◆ STATED PROBLEM:
Copy the records below, substituting "desktop agent" for each occurrence of "computer-use agent" and changing nothing else.

Word and item position data:
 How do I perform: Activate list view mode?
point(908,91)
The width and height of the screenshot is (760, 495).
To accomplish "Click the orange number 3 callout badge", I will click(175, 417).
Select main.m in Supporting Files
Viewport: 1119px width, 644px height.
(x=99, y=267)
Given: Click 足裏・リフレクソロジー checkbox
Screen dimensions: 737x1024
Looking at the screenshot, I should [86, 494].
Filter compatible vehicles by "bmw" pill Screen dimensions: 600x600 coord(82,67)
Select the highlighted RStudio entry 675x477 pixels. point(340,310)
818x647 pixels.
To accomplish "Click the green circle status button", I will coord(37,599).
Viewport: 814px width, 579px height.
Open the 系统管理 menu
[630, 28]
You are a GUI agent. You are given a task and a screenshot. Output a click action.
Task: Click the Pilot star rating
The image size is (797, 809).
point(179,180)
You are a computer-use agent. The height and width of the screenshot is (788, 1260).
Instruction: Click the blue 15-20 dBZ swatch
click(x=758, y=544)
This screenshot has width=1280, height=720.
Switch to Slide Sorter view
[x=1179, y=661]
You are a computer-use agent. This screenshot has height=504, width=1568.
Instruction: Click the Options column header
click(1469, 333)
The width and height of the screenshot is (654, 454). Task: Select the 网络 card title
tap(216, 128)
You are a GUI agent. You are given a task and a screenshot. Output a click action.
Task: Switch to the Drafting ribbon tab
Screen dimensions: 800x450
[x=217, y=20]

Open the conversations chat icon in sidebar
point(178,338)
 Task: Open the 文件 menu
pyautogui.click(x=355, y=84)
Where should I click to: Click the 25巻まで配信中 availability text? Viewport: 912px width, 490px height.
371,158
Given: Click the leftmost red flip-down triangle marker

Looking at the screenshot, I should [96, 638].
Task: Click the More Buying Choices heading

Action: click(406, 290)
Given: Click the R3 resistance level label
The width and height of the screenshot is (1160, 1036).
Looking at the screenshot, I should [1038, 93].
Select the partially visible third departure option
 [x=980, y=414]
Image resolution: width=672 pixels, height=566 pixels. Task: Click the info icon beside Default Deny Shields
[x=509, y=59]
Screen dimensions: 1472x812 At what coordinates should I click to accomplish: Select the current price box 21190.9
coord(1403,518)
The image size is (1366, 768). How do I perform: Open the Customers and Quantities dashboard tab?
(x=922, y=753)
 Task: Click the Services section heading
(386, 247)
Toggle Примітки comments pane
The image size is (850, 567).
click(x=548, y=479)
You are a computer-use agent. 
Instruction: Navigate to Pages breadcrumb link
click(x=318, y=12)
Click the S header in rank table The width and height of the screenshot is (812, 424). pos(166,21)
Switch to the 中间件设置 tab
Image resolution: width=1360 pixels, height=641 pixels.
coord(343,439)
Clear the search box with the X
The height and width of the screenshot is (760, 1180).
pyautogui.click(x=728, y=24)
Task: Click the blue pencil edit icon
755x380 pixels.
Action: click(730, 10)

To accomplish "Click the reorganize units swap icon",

◆ FULL ANSWER:
 How do I perform: Activate list view mode?
point(908,91)
The width and height of the screenshot is (760, 495).
To accomplish "Click the orange number 3 callout badge", I will click(175, 417).
Select main.m in Supporting Files
Viewport: 1119px width, 644px height.
(x=99, y=267)
Given: Click 足裏・リフレクソロジー checkbox
Screen dimensions: 737x1024
Looking at the screenshot, I should [86, 494].
Filter compatible vehicles by "bmw" pill Screen dimensions: 600x600 coord(82,67)
Select the highlighted RStudio entry 675x477 pixels. point(340,310)
818x647 pixels.
To accomplish "Click the green circle status button", I will coord(37,599).
Viewport: 814px width, 579px height.
Open the 系统管理 menu
[630, 28]
You are a GUI agent. You are given a task and a screenshot. Output a click action.
Task: Click the Pilot star rating
The image size is (797, 809).
point(179,180)
You are a desktop agent. The height and width of the screenshot is (788, 1260).
Instruction: Click the blue 15-20 dBZ swatch
click(x=758, y=544)
This screenshot has width=1280, height=720.
Switch to Slide Sorter view
[x=1179, y=661]
You are a desktop agent. This screenshot has height=504, width=1568.
Instruction: Click the Options column header
click(1469, 333)
The width and height of the screenshot is (654, 454). Task: Select the 网络 card title
tap(216, 128)
You are a GUI agent. You are given a task and a screenshot. Output a click action.
Task: Switch to the Drafting ribbon tab
Screen dimensions: 800x450
[x=217, y=20]

Open the conversations chat icon in sidebar
point(178,338)
 Task: Open the 文件 menu
pyautogui.click(x=355, y=84)
Where should I click to: Click the 25巻まで配信中 availability text? Viewport: 912px width, 490px height.
371,158
Given: Click the leftmost red flip-down triangle marker

Looking at the screenshot, I should [96, 638].
Task: Click the More Buying Choices heading

Action: click(406, 290)
Given: Click the R3 resistance level label
The width and height of the screenshot is (1160, 1036).
Looking at the screenshot, I should [1038, 93].
Select the partially visible third departure option
 [x=980, y=414]
Image resolution: width=672 pixels, height=566 pixels. Task: Click the info icon beside Default Deny Shields
[x=509, y=59]
Screen dimensions: 1472x812 At what coordinates should I click to accomplish: Select the current price box 21190.9
coord(1403,518)
The image size is (1366, 768). How do I perform: Open the Customers and Quantities dashboard tab?
(x=922, y=753)
 Task: Click the Services section heading
(386, 247)
Toggle Примітки comments pane
The image size is (850, 567).
click(x=548, y=479)
You are a desktop agent. 
Instruction: Navigate to Pages breadcrumb link
click(x=318, y=12)
Click the S header in rank table The width and height of the screenshot is (812, 424). pos(166,21)
Switch to the 中间件设置 tab
Image resolution: width=1360 pixels, height=641 pixels.
coord(343,439)
Clear the search box with the X
The height and width of the screenshot is (760, 1180).
pyautogui.click(x=728, y=24)
Task: Click the blue pencil edit icon
755x380 pixels.
Action: click(730, 10)

To accomplish "Click the reorganize units swap icon",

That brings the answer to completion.